PROVIDED DATA:
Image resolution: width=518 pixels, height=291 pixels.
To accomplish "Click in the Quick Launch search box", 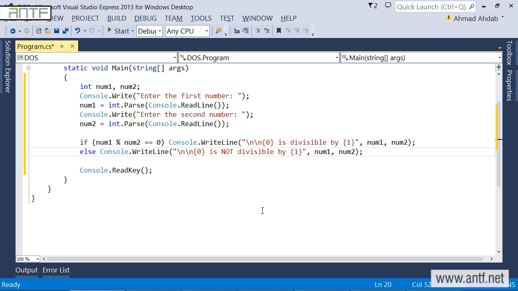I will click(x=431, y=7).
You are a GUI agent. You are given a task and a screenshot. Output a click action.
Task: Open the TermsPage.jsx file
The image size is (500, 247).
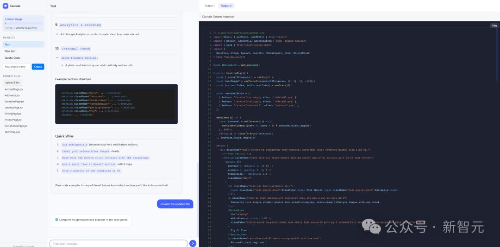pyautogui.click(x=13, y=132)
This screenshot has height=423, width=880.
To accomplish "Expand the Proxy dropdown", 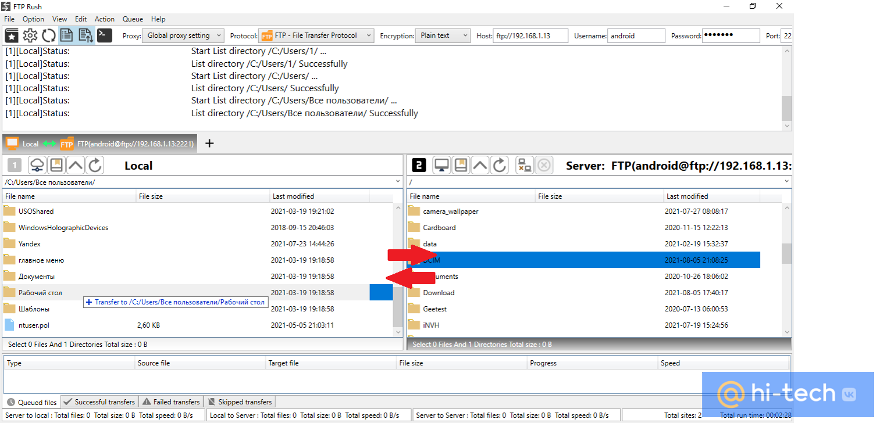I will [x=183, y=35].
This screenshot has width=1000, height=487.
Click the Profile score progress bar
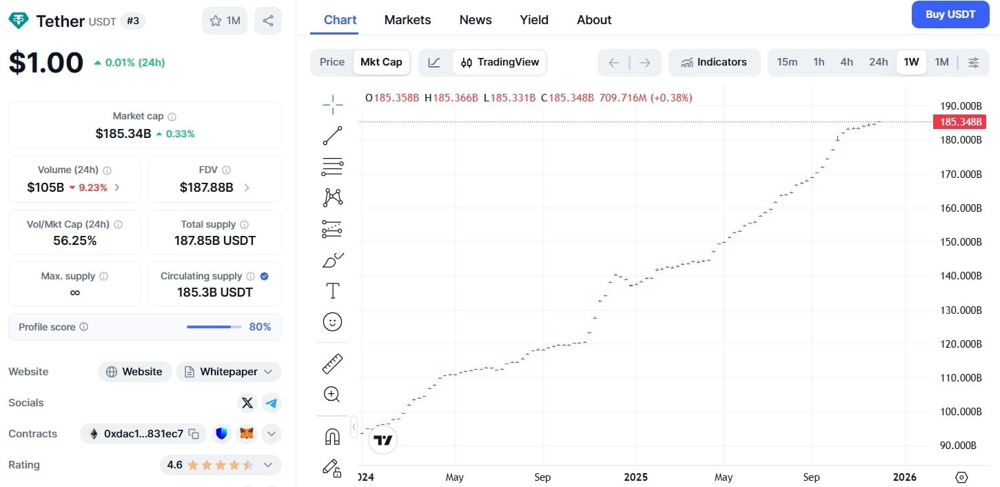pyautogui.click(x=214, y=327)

TASK ITEM: If a line holds the string "height", it counts; please state how many such lines there are in the data, with nothing more.

EXPECTED ANSWER: 3